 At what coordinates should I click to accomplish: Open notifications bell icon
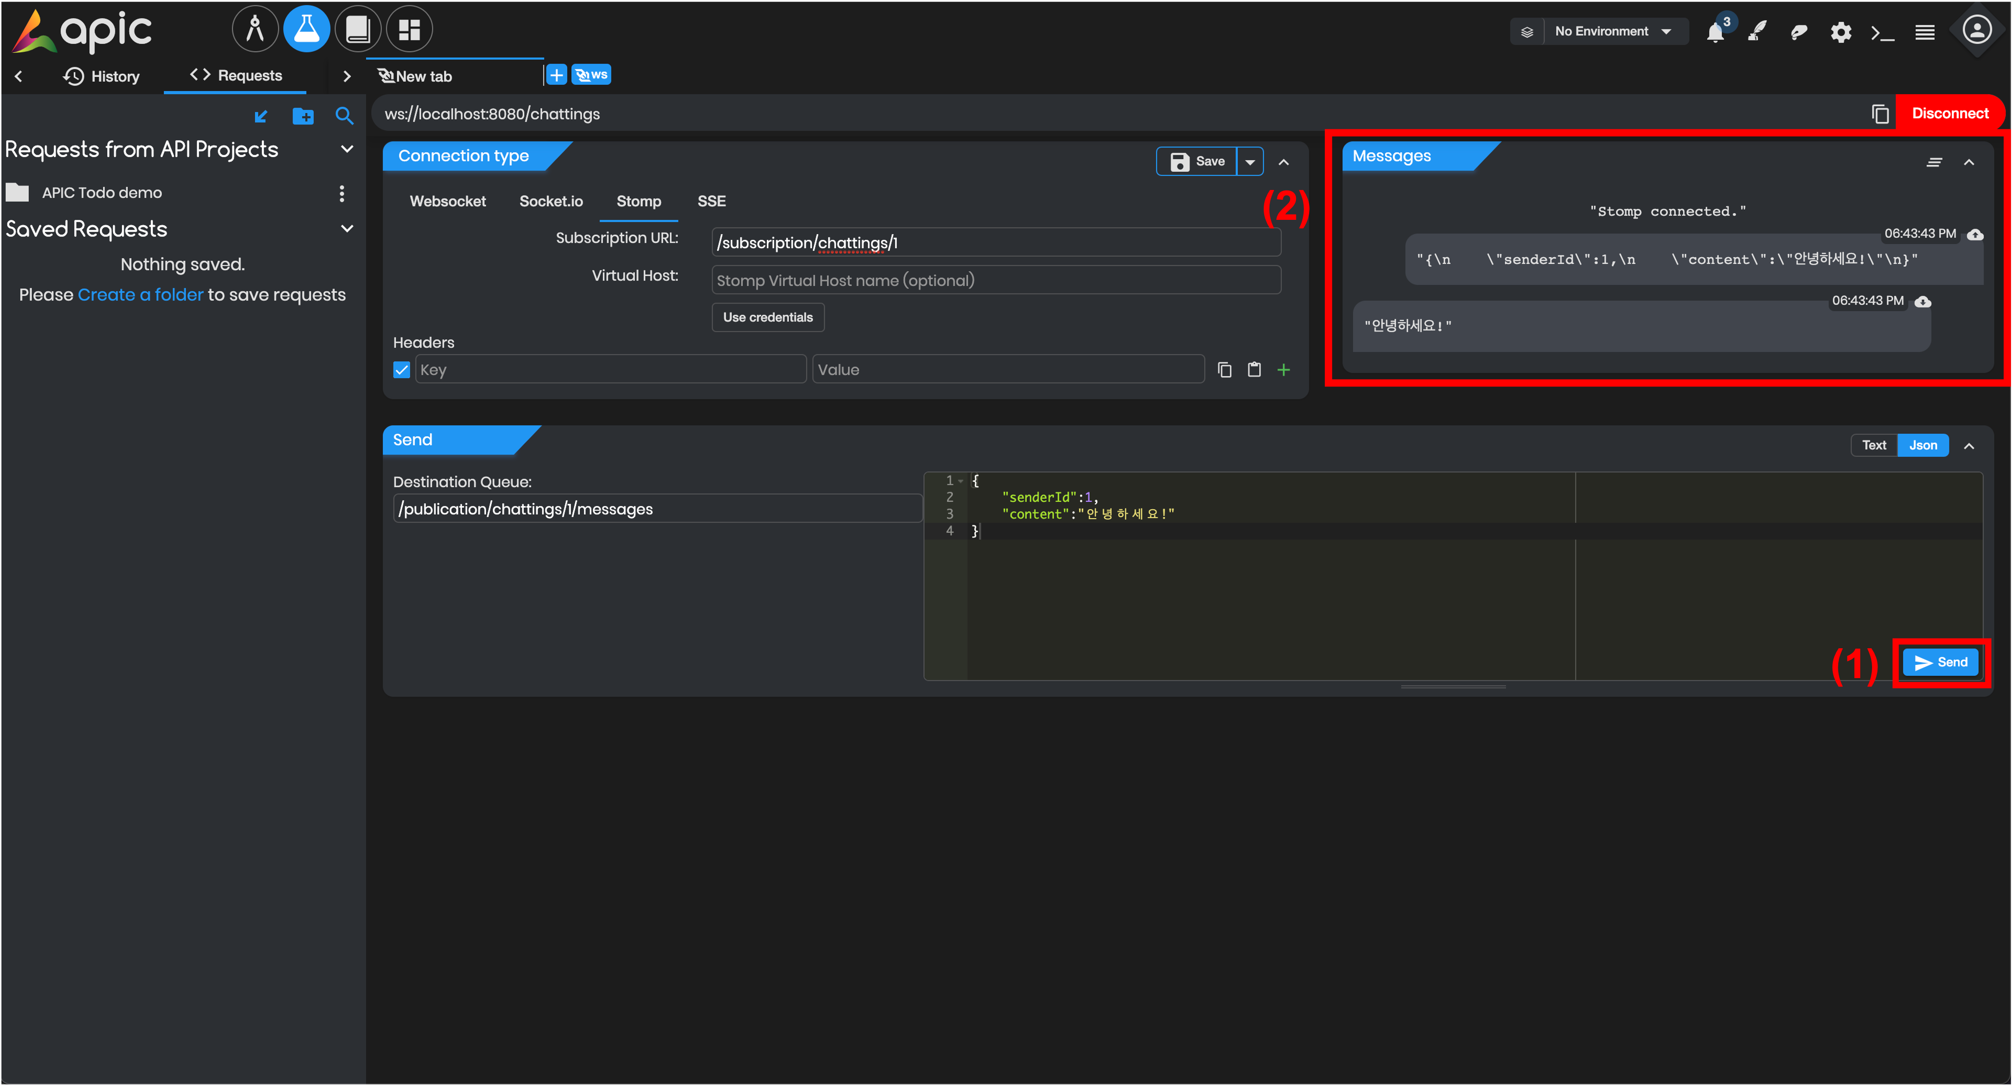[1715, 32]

* * *

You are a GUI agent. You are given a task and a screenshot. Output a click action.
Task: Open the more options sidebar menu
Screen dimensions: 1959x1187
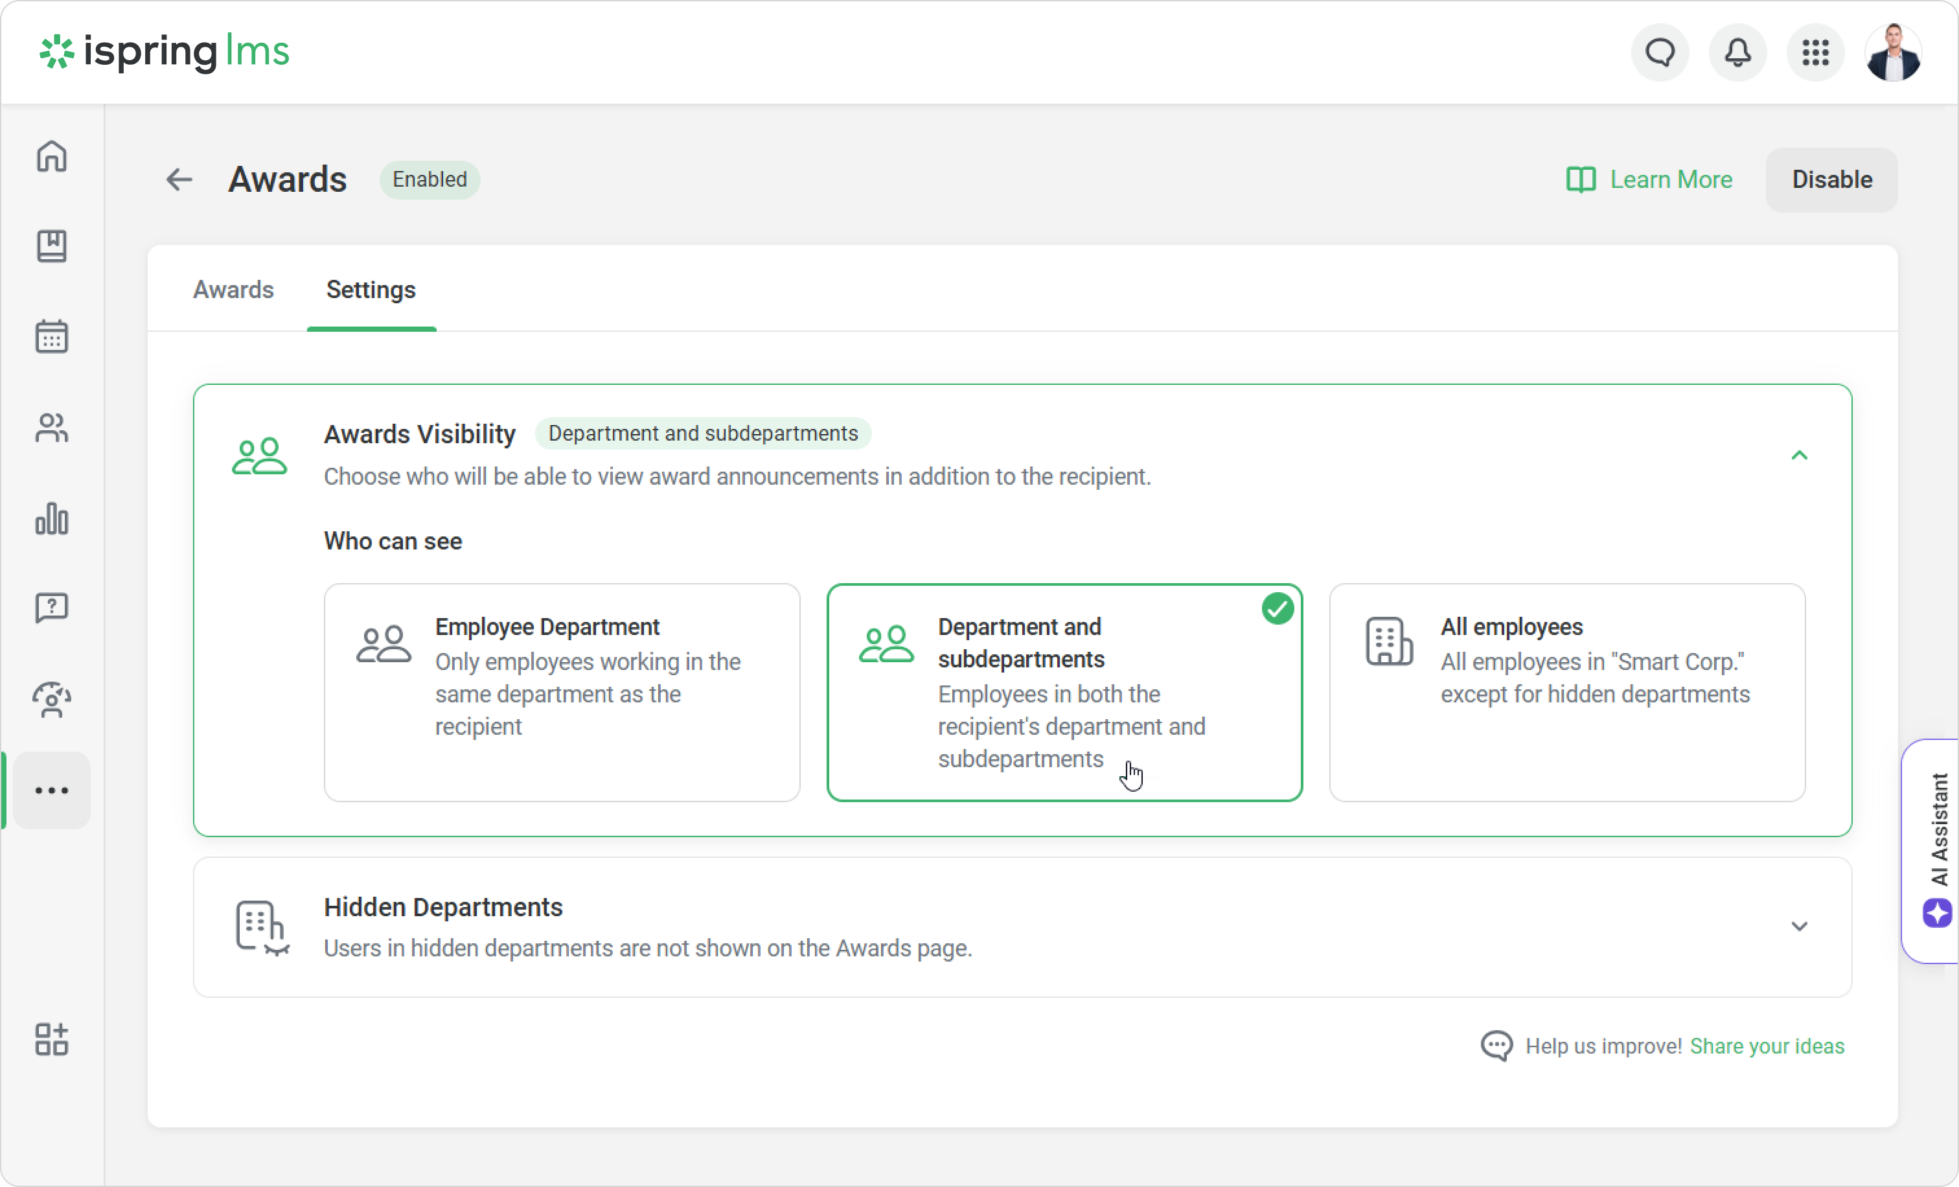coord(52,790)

...

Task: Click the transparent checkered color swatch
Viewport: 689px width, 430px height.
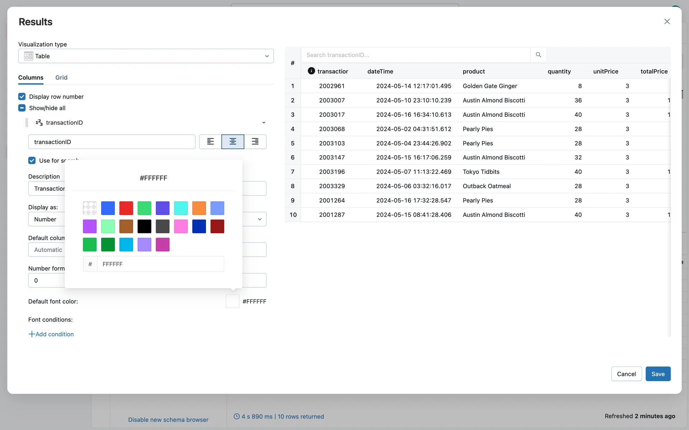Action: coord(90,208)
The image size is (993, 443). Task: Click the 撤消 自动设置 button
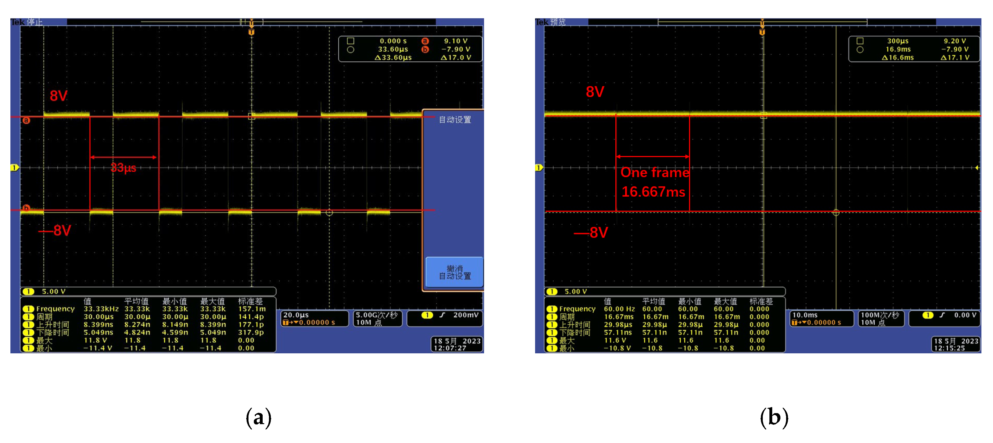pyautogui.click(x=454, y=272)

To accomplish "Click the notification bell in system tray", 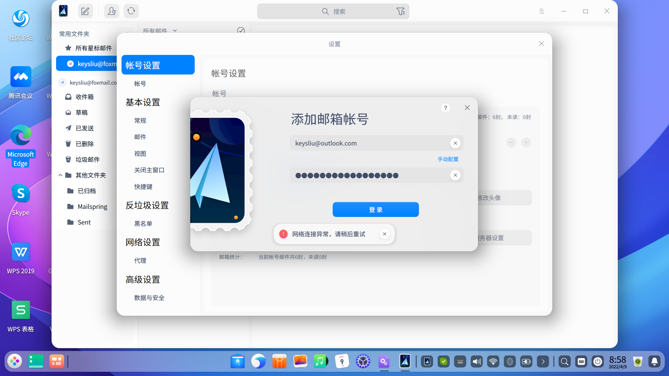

→ **Work task**
Reproduce word for word, with pictures dropped, only the part of the material above that opens with the line containing "The image size" and closes with the line containing "the notification bell".

→ **Exercise result**
The image size is (993, 443). Task: Click the 撤消 自动设置 button
pyautogui.click(x=454, y=272)

To accomplish "Click the notification bell in system tray", 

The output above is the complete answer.